**Action item**
Transcribe nothing except the lines below that run from the one with "Task: Tap the home icon" to the one with "Task: Click Class checkbox in the tstet row", ends included, and do not copy any picture.

**The data**
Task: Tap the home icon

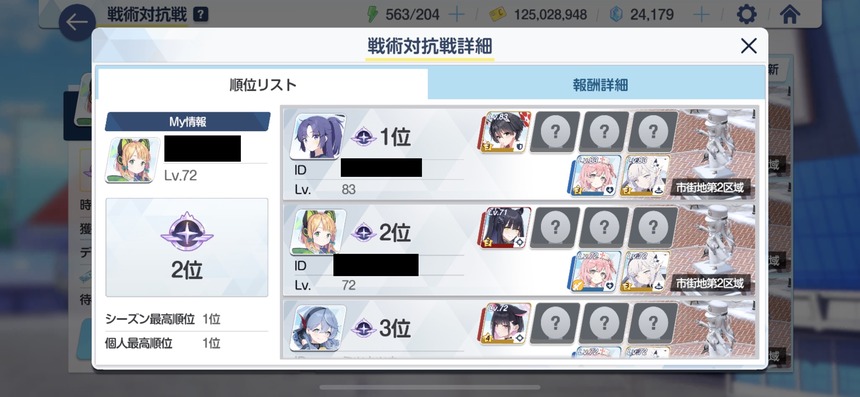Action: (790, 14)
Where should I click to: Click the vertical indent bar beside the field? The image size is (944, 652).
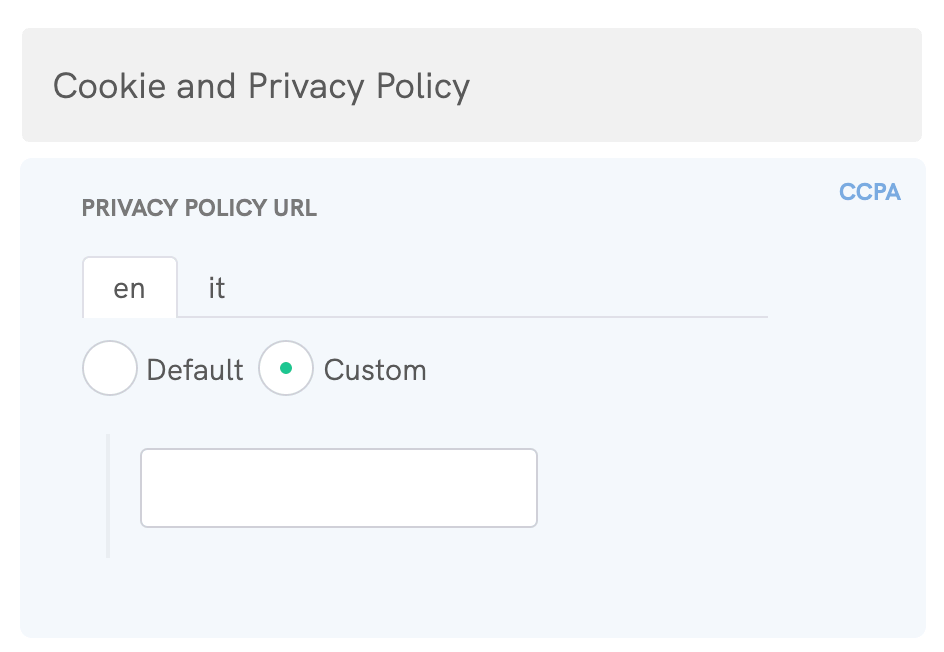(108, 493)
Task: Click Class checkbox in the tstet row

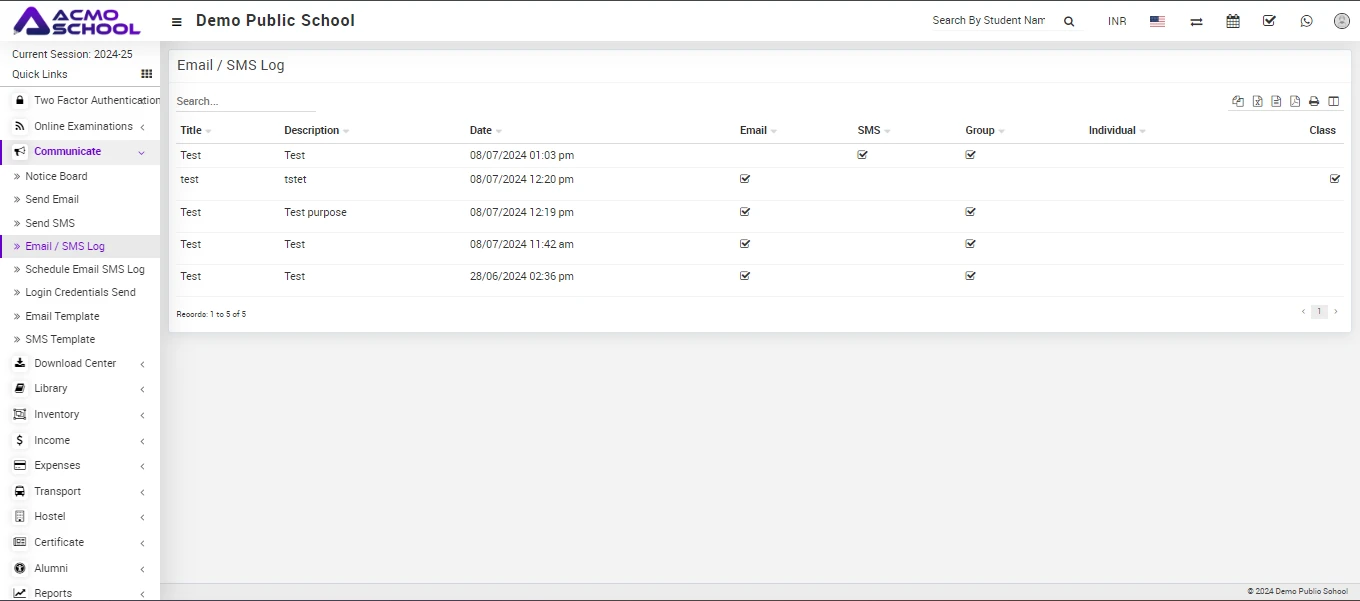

==

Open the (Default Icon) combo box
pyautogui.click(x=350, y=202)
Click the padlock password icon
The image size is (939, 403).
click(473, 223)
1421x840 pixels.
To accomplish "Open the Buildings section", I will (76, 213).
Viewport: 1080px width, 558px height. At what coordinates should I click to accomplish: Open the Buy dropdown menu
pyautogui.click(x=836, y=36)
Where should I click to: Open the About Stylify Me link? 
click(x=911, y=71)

* * *

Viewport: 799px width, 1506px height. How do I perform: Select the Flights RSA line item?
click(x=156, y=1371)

**Worked solution**
Task: Tap the home icon

Action: (790, 14)
Where should I click to: Click the vertical indent bar beside the field? The image size is (944, 652).
(108, 493)
Task: Click Class checkbox in the tstet row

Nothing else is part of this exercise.